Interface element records
★ ★ ★
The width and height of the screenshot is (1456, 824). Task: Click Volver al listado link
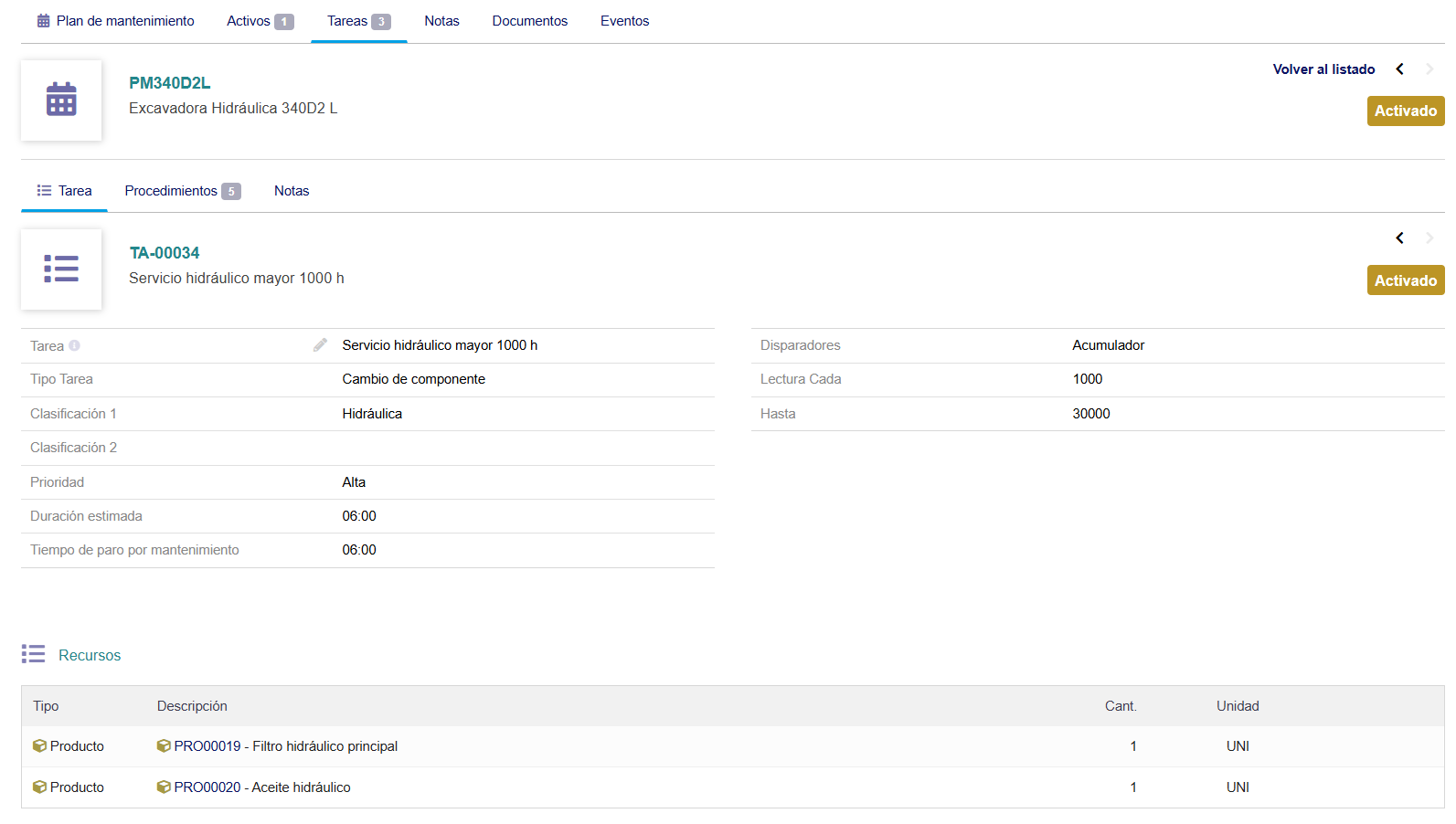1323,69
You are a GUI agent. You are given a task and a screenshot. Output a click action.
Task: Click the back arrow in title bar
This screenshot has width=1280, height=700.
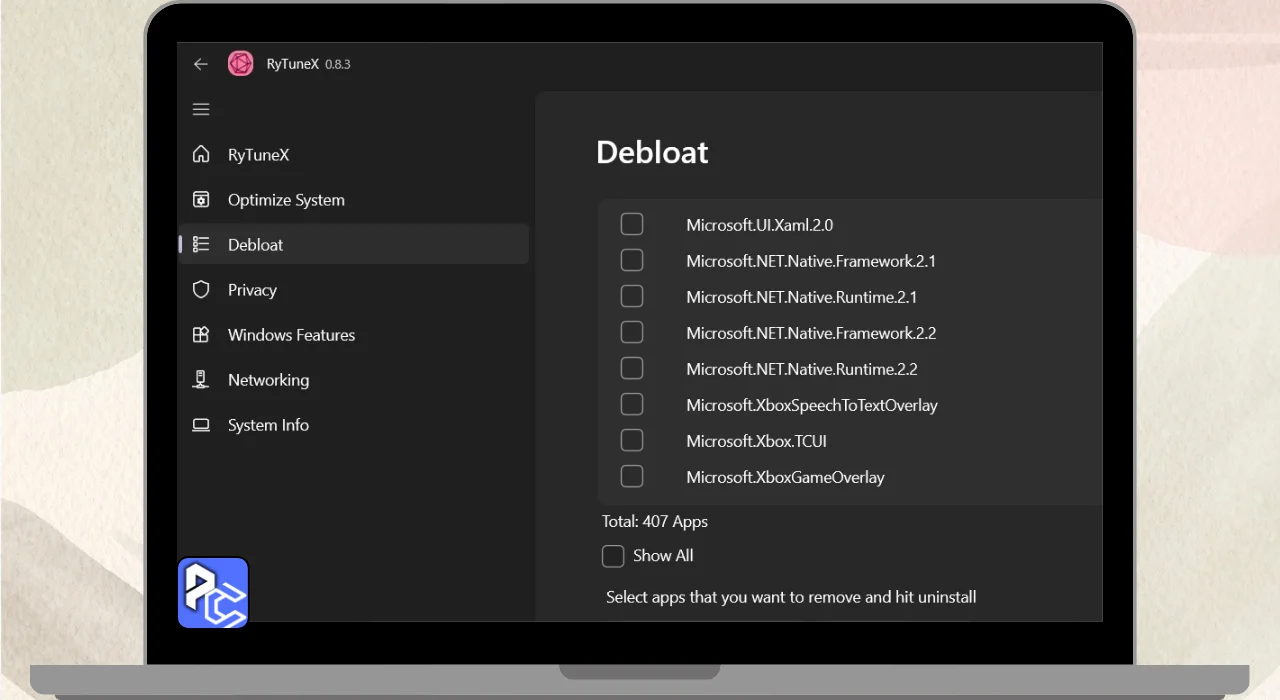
★ ★ ★
Reproduce every line of the material above word for word, and omit the pictures.

The width and height of the screenshot is (1456, 824). Task: Click Volver al listado link
1323,69
You are a GUI agent. You are given a task and a screenshot. Output a click action.
Task: Click the back arrow in title bar
This screenshot has width=1280, height=700.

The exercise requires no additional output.